Searching for the men behind the icons of emancipation and evolution, Adam Gopnik shows us, in this captivating double life, Lincoln and Darwin as they really were: family men and social climbers; ambitious manipulators and courageous adventurers; the living husband, father, son, and student behind each myth. How do we reconcile Lincoln, the supremely good man we know, with the hardened commander who wittingly sent tens of thousands of young soldiers to certain death? Why did the relentlessly rational Darwin delay publishing his “Great Idea” for almost twenty years? How did inconsolable grief at the loss of a beloved child change each man? And what comfort could either find—for himself or for a society now possessed of a sadder, if wiser, understanding of our existence? Such human questions and their answers are the stuff of this book.

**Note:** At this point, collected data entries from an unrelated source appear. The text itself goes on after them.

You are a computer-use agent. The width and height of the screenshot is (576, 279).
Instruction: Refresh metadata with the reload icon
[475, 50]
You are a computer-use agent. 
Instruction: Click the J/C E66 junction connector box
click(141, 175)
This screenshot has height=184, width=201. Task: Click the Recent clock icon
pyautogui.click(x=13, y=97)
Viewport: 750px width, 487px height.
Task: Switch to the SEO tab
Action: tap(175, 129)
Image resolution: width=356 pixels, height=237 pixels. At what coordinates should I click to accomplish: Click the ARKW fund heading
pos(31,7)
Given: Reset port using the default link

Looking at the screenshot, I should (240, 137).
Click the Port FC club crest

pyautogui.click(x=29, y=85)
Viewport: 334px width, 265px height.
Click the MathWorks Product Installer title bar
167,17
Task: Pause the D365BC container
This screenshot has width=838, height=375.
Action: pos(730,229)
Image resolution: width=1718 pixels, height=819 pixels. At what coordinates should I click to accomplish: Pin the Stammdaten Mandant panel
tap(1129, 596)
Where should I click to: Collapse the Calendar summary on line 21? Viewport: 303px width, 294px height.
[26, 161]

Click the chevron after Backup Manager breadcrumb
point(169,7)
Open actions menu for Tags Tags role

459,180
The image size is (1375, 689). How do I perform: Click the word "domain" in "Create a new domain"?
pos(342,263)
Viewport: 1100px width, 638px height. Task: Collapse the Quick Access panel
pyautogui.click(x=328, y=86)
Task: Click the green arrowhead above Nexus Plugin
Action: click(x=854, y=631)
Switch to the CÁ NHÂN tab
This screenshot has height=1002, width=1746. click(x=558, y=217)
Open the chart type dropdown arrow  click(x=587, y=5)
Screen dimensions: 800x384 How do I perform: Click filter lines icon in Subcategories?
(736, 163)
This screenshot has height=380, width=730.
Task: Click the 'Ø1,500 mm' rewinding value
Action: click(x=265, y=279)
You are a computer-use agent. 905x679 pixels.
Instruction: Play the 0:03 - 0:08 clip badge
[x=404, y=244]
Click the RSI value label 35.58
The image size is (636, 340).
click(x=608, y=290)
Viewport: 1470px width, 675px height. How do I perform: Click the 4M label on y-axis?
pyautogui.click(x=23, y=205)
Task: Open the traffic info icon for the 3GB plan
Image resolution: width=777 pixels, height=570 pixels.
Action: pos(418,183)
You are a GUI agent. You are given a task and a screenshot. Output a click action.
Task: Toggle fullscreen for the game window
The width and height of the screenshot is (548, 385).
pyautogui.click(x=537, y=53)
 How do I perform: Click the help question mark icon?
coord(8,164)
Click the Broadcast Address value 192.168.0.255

Above all, we see Lincoln and Darwin as thinkers and writers—as makers and witnesses of the great change in thought that marks truly modern times: a hundred years after the Enlightenment, the old rule of faith and fear finally yielding to one of reason, argument, and observation not merely as intellectual ideals but as a way of life; the judgment of divinity at last submitting to the verdicts of history and time. Lincoln considering human history, Darwin reflecting on deep time—both reshaped our understanding of what life is and how it attains meaning. And they invented a new language to express that understanding. Angels and Ages is an original and personal account of the creation of the liberal voice—of the way we live now and the way we talk at home and in public. Showing that literary eloquence is essential to liberal civilization, Adam Gopnik reveals why our heroes should be possessed by the urgency of utterance, obsessed by the need to see for themselves, and endowed with the gift to speak for us all.
Then there is this more substantial volume:
David R. Contosta, Rebel Giants: The Revolutionary Lives of Abraham Lincoln & Charles Darwin
Here is its description:
February 12, 2009, will mark the 200th anniversary of the birth of two of the most extraordinary and influential men in recent history--Abraham Lincoln and Charles Darwin. While the coincidence of these two men being born on exactly the same day might fill astrologers with glee, further reflection points to many parallels and intersections in their lives. In this unique approach to history and biography, historian David R. Contosta examines the lives and careers of Lincoln (the political rebel) and Darwin (the scientific rebel), and notes many surprising and illuminating points of comparison.
Contosta points out that despite obvious differences--one born to a poorly educated, impoverished family on the American frontier, the other to a wealthy and prominent English family; one largely self-taught, the other with a degree from Cambridge; one a politician seeking the crowd's approval, the other a reclusive scientist--there are striking similarities between these seemingly disparate individuals. Both Lincoln and Darwin:
·Lost their mothers in childhood and later lost beloved children at young ages.
·Had strained relations with their fathers.
·Went through years of searching for a direction to their lives.
·Struggled with religious doubt.
·Were latter-day sons of the Enlightenment who elevated reason over religious revelation.
·Suffered from severe bouts of depression.
·Were ambitious as well as patient, with sure and steady mental powers rather than quick minds.
·Possessed an excellent sense of pacing that allowed them to wait until the time was ripe for their ideas and leadership.
Contosta makes a compelling case that by studying the similarities (along with the differences) between these two giants of history we are able to understand each man better than by examining their lives in isolation. This approach also affords many insights into the factors that impel special individuals to lead great paradigm shifts. Today, as American society still struggles to come to grips with the impact of racial integration and controversies over the teaching of evolution, it is more important than ever to understand how two 19th-century rebels with revolutionary ideas helped to shape the present.